L’Ukraine sous le feu des crimes de guerre
Depuis le début de l’invasion russe en février 2022, l’Ukraine est le théâtre d’exactions massives contre les civils, dont de nombreux actes relèvent potentiellement de la qualification de crimes de guerre selon le droit international humanitaire. Bombardements indiscriminés, tortures, exécutions sommaires, violences sexuelles… Les enquêteurs internationaux documentent un large éventail de violations du droit des conflits armés imputables aux forces russes.
Face à l’ampleur de ces crimes, la communauté internationale s’est mobilisée pour apporter son soutien aux autorités ukrainiennes dans leur quête de justice. Plusieurs juridictions nationales européennes ont ouvert des enquêtes sur la base de la compétence universelle. Mais c’est surtout vers la Cour pénale internationale, seule cour permanente habilitée à juger les crimes les plus graves, que se tournent les espoirs.
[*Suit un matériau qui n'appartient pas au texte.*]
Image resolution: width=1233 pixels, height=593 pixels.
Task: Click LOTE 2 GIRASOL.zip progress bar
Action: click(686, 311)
La CPI, un recours crucial pour l’Ukraine
Si l’Ukraine avait déjà accepté la compétence de la CPI de façon ad hoc pour les crimes commis depuis 2014, elle n’en était jusqu’à présent pas un État membre à part entière. Ce statut d’observateur limitait les possibilités de coopération et les moyens d’action de la Cour. En votant pour ratifier le Statut de Rome, le Parlement ukrainien ouvre la voie à une participation pleine et entière au système de la CPI.
Cette décision ouvrira de plus grandes possibilités pour punir les Russes et renforcera l’isolement de la Russie.
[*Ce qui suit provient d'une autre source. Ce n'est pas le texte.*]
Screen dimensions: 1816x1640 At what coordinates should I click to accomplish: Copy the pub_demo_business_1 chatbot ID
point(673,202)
Ievguénia Kravtchouk, députée ukrainienne
Concrètement, cela signifie que l’Ukraine s’engage à coopérer pleinement avec le Bureau du Procureur, à faciliter les enquêtes sur son sol et à livrer les suspects. En contrepartie, elle bénéficiera de l’expertise et des moyens de la Cour pour rassembler et préserver les preuves, protéger les témoins et, à terme, traduire en justice les responsables.
Surmonter les réticences internes
Si l’adhésion à la CPI apparaît comme une évidence au vu du contexte, elle a fait l’objet d’intenses débats au sein de la classe politique ukrainienne. Pendant des années, les autorités militaires s’y sont opposées, craignant de voir des soldats ukrainiens poursuivis pour leurs propres exactions. Un compromis a finalement été trouvé en invoquant l’article 124 du Statut de Rome, qui permet d’exempter temporairement les ressortissants ukrainiens de la compétence de la Cour.
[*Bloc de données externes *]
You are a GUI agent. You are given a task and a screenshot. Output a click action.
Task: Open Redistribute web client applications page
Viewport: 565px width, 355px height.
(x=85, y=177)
Cette exemption, valable pour une durée de 7 ans, a rassuré les militaires et permis de débloquer le processus. Mais elle suscite aussi des interrogations quant à “ce qui se passera après”, comme l’a souligné une députée d’opposition. À long terme, l’Ukraine devra assumer une application égale de la justice à toutes les parties au conflit.
Le chemin vers la justice internationale
Avec ce vote, l’Ukraine franchit une étape cruciale vers une réponse pénale internationale aux crimes commis par la Russie sur son territoire. Mais la route est encore longue avant de voir les principaux responsables russes sur le banc des accusés de la CPI.
- La Cour devra tout d’abord établir sa compétence et la recevabilité des affaires, un processus complexe au vu de la non-ratification du Statut par la Russie.
- Les enquêtes prendront des années pour rassembler des preuves solides et identifier les plus hauts responsables dans la chaîne de commandement.
- Des mandats d’arrêt internationaux devront être émis et exécutés, ce qui s’annonce ardu face au refus de coopération de Moscou.
Malgré ces obstacles, l’adhésion de l’Ukraine à la CPI envoie un signal fort : celui d’un pays déterminé à obtenir justice pour les crimes subis, en s’appuyant sur les outils du droit international pénal. Un message d’espoir pour les victimes, et un avertissement aux bourreaux que l’impunité n’est plus une option.